M. J. Zhu1, 2, 3, N. Momi1, 3, M. K. Bhasin4, F. W. LoGerfo1, 3, L. Pradhan-Nabzdyk1, 3 1Beth Israel Deaconess Medical Center, Vascular Surgery, Boston, MA, USA 2Boston University, School Of Medicine, Boston, MA, USA 3Harvard School Of Medicine, Brookline, MA, USA 4Emory University School Of Medicine, Atlanta, GA, USA
Introduction:
Intimal hyperplasia (IH) in response to vascular injury has remained a common problem, such as in vein graft surgery. In recent years, few genomic studies have shed light on the transcriptomic mechanisms of IH or potential genetic targets for therapy.
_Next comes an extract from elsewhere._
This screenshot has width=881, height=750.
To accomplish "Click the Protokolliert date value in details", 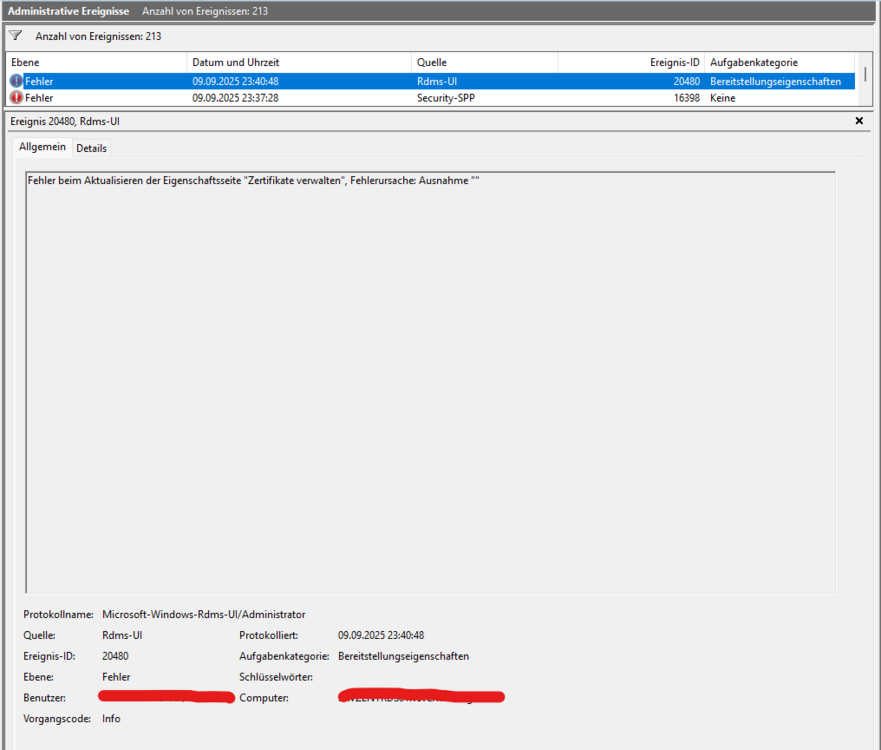I will [x=381, y=635].
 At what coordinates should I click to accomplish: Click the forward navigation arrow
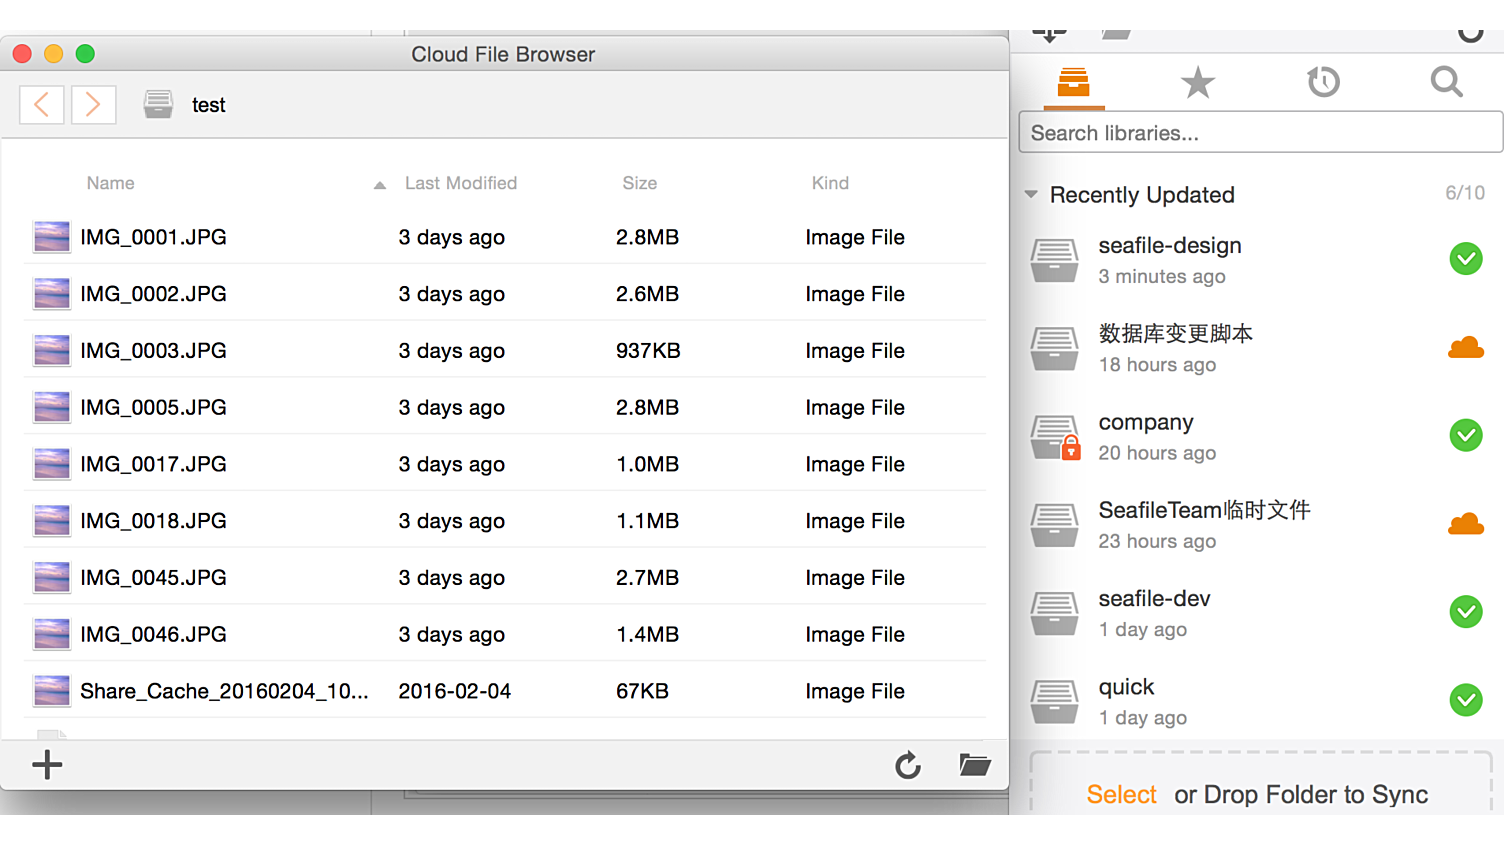[93, 104]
Here, we compared transcriptomic profiles from three studies on vascular injury using a systems biology approach to identify genetic targets for prevention and treatment of IH.
Methods:
We included two temporal microarray studies on canines: one on whole vein graft tissue (study1-PMID: 14981462) and the other on endothelial cells (ECs) and smooth muscle cells (SMCs) harvested from vein graft (study2-PMID: 22720046), both following bypass surgery. A third study was included on aortic ECs exposed to wall sheer stress (study3-GSE29376). Datasets were Robust Multichip Average normalized, and genes with significant transcriptomic activity were identified using the following analysis
Methods: Differentially Expressed Gene (DEG) analysis (p<0.05 and log2 fold change [lfc]=1), Gene Set Enrichment Analysis (GSEA, p<0.05 and FDR <0.3), WGCNA-based correlation analysis (z score <2), Cytoscape-based interactive network analysis, and Ingenuity Pathway Analysis (IPA). Genes identified by IPA were analyzed for changes in gene expression between experimental (exposed to vascular injury) versus control (no vascular injury) conditions using t-tests, and genes with significant changes in transcriptomic activity in response to injury across multiple studies were identified. Analyses were performed sequentially (Fig 1).
Results:
The sequential analyses identified 113 dysregulated genes between experimental and control samples in one or more of the three studies. These genes are implicated in immune response, extracellular matrix remodeling, cell migration, cell proliferation, and cell differentiation. Only 9 genes demonstrated consistent upregulation or downregulation in gene expression across the three different studies.
Conclusion:
Systems biology analytic approach to the three studies of vascular injury has identified 9 signature genes that show consistent upregulation (SNAI2, PTTG1, CCNA2, CCNB1, CIT, JUNB, and HAT1) or downregulation (CAV1 and VEGFB) across all studies. These genes may serve as potential targets for future therapeutics to diminish intimal hyperplasia.